Modern sculptor, Richard Erdman sculpture process

Richard working on a plaster maquette in the Williston, Vermont studio, 2019

Richard Erdman sculpture process

Sketching Passage, 1983
16mm film still

Large scale monumental stone sculpture Richard Erdman

Passage the day after installation at the Donald M. Kendall Sculpture Gardens at PepsiCo. Purchase, New York, 1986
16mm film still

The Making of a Modern Sculptor

Richard Erdman (b. 1952, Princeton, New Jersey) is an American sculptor whose practice engages the enduring vitality of marble and bronze. His work is distinguished by a lyrical interplay of curves and contrasts, by a dialogue between geologic and human timescales, and by a gesture toward the transcendent power of natural phenomena.

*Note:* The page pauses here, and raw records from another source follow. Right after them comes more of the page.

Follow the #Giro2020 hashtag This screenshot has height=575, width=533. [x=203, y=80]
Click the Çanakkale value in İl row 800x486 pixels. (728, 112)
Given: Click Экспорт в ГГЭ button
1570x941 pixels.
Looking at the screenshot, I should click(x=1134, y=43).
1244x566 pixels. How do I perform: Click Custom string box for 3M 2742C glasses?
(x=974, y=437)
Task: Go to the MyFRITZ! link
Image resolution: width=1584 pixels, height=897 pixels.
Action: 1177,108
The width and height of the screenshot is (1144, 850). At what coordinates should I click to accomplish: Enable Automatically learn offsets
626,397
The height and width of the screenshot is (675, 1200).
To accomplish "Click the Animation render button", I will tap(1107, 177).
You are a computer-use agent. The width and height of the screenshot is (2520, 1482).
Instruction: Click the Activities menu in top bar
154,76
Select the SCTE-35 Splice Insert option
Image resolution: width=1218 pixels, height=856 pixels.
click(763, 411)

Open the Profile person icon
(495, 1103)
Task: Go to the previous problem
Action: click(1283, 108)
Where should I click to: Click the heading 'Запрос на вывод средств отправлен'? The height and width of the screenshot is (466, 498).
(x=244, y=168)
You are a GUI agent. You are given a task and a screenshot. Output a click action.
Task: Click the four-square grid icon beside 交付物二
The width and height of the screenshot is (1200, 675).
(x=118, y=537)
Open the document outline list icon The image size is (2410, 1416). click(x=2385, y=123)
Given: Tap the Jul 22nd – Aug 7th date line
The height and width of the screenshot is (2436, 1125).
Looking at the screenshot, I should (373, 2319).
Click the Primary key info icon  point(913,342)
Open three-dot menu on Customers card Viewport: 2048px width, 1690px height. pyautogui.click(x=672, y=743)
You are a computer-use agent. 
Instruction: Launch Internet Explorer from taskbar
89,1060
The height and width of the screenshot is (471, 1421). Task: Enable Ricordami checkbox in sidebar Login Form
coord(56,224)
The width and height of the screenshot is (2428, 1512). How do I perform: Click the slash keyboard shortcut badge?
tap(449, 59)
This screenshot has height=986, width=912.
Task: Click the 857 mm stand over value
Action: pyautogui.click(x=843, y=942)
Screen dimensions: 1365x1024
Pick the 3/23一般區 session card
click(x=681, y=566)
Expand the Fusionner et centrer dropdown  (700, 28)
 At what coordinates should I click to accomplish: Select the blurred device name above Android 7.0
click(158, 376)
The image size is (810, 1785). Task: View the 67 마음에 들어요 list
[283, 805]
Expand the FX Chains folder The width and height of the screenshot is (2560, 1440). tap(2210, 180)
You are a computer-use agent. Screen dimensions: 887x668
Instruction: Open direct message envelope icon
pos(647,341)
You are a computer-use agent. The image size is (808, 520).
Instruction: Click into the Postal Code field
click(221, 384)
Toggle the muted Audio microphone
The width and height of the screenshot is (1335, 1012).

Educated at the University of Vermont—where he later received an Honorary Doctorate of Letters (2016)—Erdman has maintained studios in Williston, Vermont, and Carrara, Italy, for over four decades.

Erdman’s breakthrough commission, Passage (1983), a monumental travertine sculpture carved from a single 350-ton block, was installed at the Donald M. Kendall Sculpture Gardens at PepsiCo, New York, where it holds company with works by Alexander Calder, Alberto Giacometti, Joan Miró, Henry Moore, and Louise Nevelson. His work is now represented in public and private collections worldwide—including the United Nations, the Museum of Fine Arts, Boston, Princeton University, the Rockefeller Collection, and the Tel Aviv Museum of Art—and has been featured in more than 160 exhibitions internationally.

Recent large-scale commissions include Arete (2018) in Taipei and Seri Tai (2019) in Taichung, Taiwan, created in collaboration with Richard Meier & Partners and Citterio-Viel. In 2022, Belladonna, his most ambitious marble sculpture since Passage, was installed in Reno, Nevada.